Je marche sans envie, le regard perdu, me fiant plus à ce que les sons m'apprennent qu'à ce que je peux voir. Un klaxon, une dispute, des cris, et voilà que deux idiots se sont encore accrochés. Un chat noir sort du véhicule en cause, l'air tranquille, puis s'assoit sur le trottoir, avant de commencer à sagement faire sa toilette. Je l'observe passer sa patte sur ses yeux, avec l'impression qu'il se moque des deux hommes, que l'on entend surement brailler à l'autre bout de la rue. "Tu regardes où tu vas des fois, pauvre abruti ?!" rugit le premier, prêt à en venir aux mains. "Mes freins se sont bloqués, je vous le jure !" bégaye le second, bien moins inquiétant dans son costard cravate et ses lunettes rectangulaires. C’est vrai que personne n'a entendu la voiture freiner, et cet homme me parait tout à fait lucide. Le malheureux commence à avoir des sueurs froides, les jambes flageolantes. "Encore un de ces foutus Désastres !" S'exclame le premier. Il range ses poings, relâche ses épaules et efface la rage de son visage. Le chat est parti. "Je vous paierai les réparations" déclare le second, la main tendue vers l’armoire à glace qui lui fait face. L’autre la saisit et la lui serre vigoureusement.

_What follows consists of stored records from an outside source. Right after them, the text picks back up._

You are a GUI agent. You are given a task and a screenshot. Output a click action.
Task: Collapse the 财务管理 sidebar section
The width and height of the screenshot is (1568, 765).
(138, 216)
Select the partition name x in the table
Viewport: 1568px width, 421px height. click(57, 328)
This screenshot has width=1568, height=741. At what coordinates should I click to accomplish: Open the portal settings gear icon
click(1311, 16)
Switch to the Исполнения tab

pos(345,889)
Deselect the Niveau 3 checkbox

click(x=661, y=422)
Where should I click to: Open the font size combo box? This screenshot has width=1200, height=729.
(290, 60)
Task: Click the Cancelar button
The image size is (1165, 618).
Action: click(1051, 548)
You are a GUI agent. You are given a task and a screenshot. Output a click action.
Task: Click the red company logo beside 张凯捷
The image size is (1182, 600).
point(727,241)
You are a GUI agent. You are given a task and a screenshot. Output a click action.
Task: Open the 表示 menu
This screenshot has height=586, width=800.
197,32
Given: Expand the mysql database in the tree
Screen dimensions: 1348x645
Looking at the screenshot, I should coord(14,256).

Rien de plus, pas de violence cette fois ci.

 

Il arrivait souvent des accidents inexpliqués ; une chance que personne n'ait été blessé aujourd'hui.  Dès lors que quelque chose n'avait pas de sens, on l'attribuait aux Désastres. Il semblerait que ces petites créatures, que pourtant personne ne voit, aient un faible pour tout ce qui est mécanique. Un jour ils ont déclenché un incendie dans un immeuble. Il était récent cet immeuble, et aux normes qu'ils disaient. Je m'en souviens comme si c'était hier; quelqu'un avait sauté depuis l'une des fenêtres du cinquième étage. 

Depuis toujours, les désastres malmènent les humains. Certains disent les avoir vus, des personnes très âgées, souvent. Ils disent que la perception des êtres obscures se perd au fil des générations. J'aimerais penser qu'il y a une explication rationnelle à tout en ce monde, mais j'en ai vu un, enfant. Peut-être que ce n'était qu'un rêve, qui se serait immiscé dans mes souvenirs, mais il est bien là. Un petit corps sombre, comme couvert de suie, de grands yeux jaunes, luisant comme des lucioles, et un sourire sournois et moqueur, toutes dents dehors. À vrai dire, j'ai l'impression de décrire le chat de Cheshire. Tel un félin, ou un singe, il s'était enfui sur ses quatre pattes par la fenêtre de ma chambre, laissant derrière lui une trainée vaporeuse.

 

Le 25 de chaque mois, on fait une offrande. Les gens vont prier au temple pour que cessent les attaques, et que leur vie soit paisible. Je suis sûre que beaucoup prient pour autre chose que la plénitude... 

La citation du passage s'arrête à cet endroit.